What the task requires:
Extract every line below that contains the string "screenshot". Case counts.

Entries:
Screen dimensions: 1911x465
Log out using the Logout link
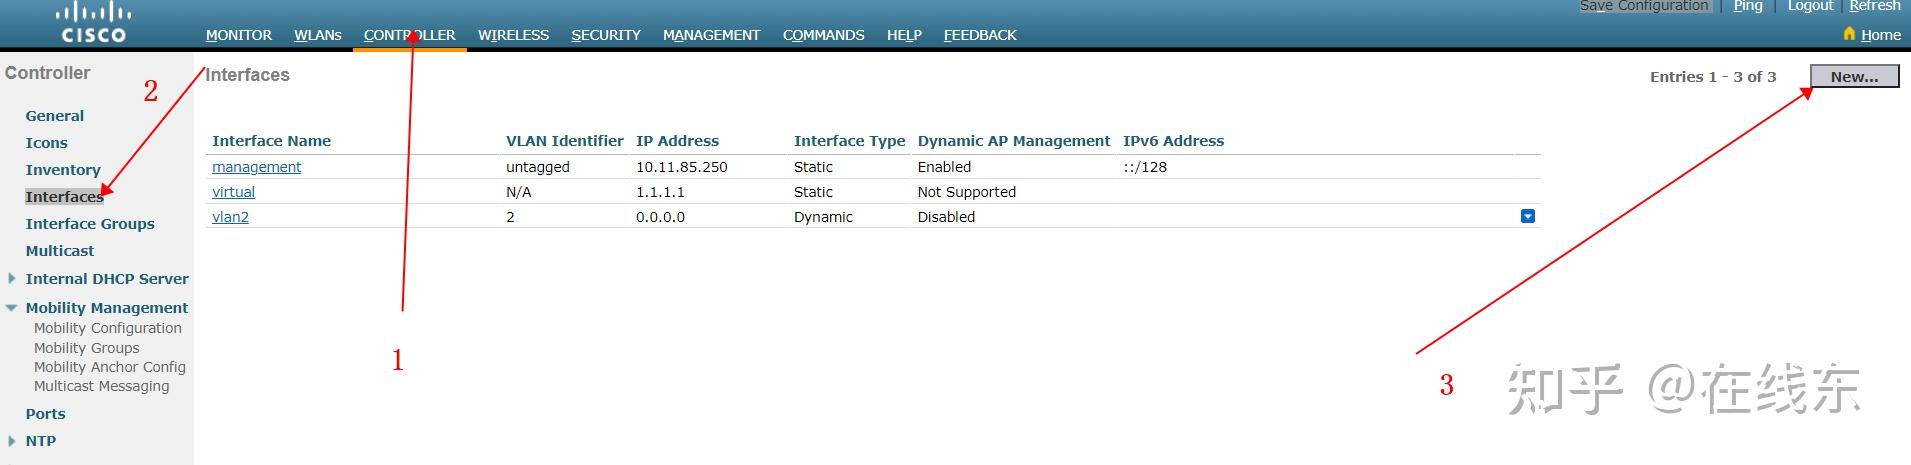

* * *

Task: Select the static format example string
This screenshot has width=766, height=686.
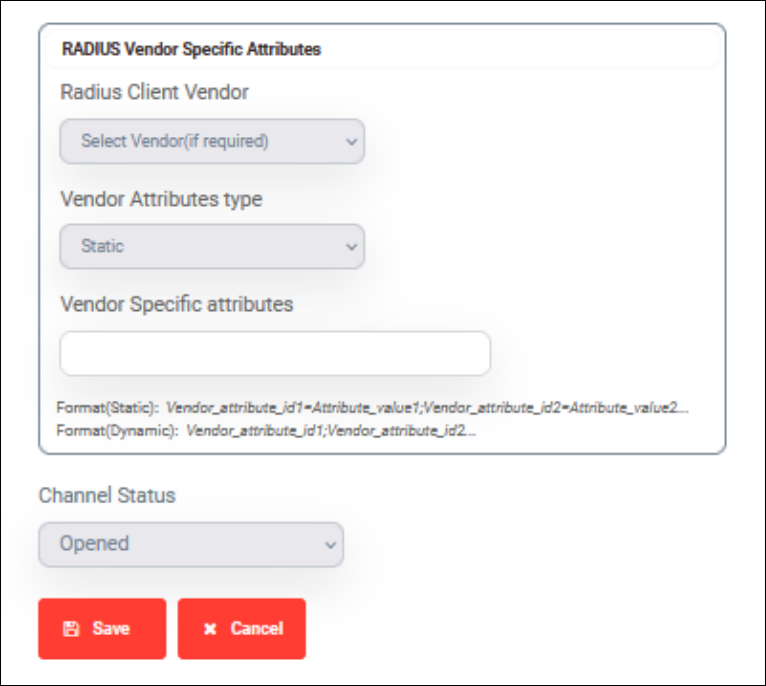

---

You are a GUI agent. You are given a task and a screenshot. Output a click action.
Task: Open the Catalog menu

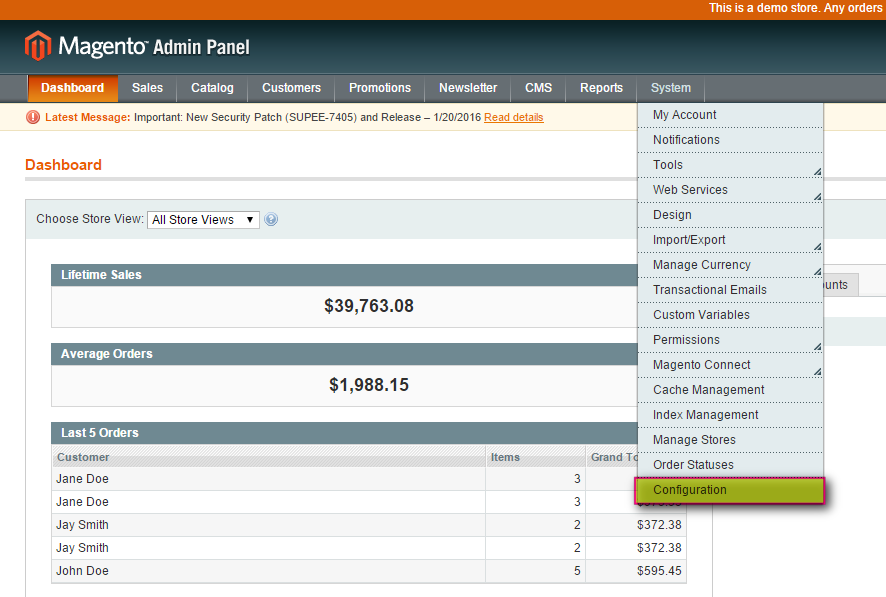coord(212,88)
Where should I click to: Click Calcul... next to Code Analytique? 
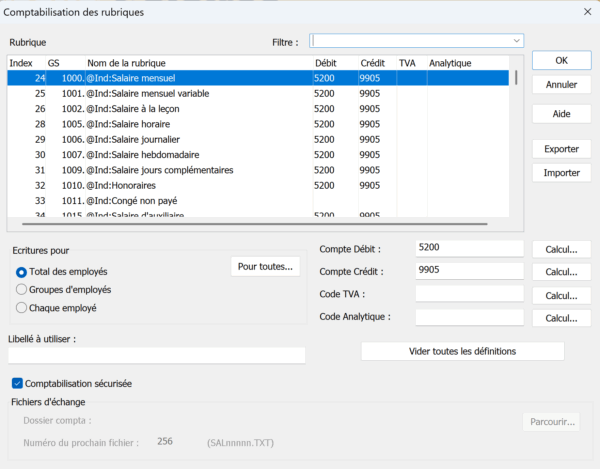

Result below:
This screenshot has width=766, height=686.
You are a GUI agent. You are given a task and a screenshot. Output a click action.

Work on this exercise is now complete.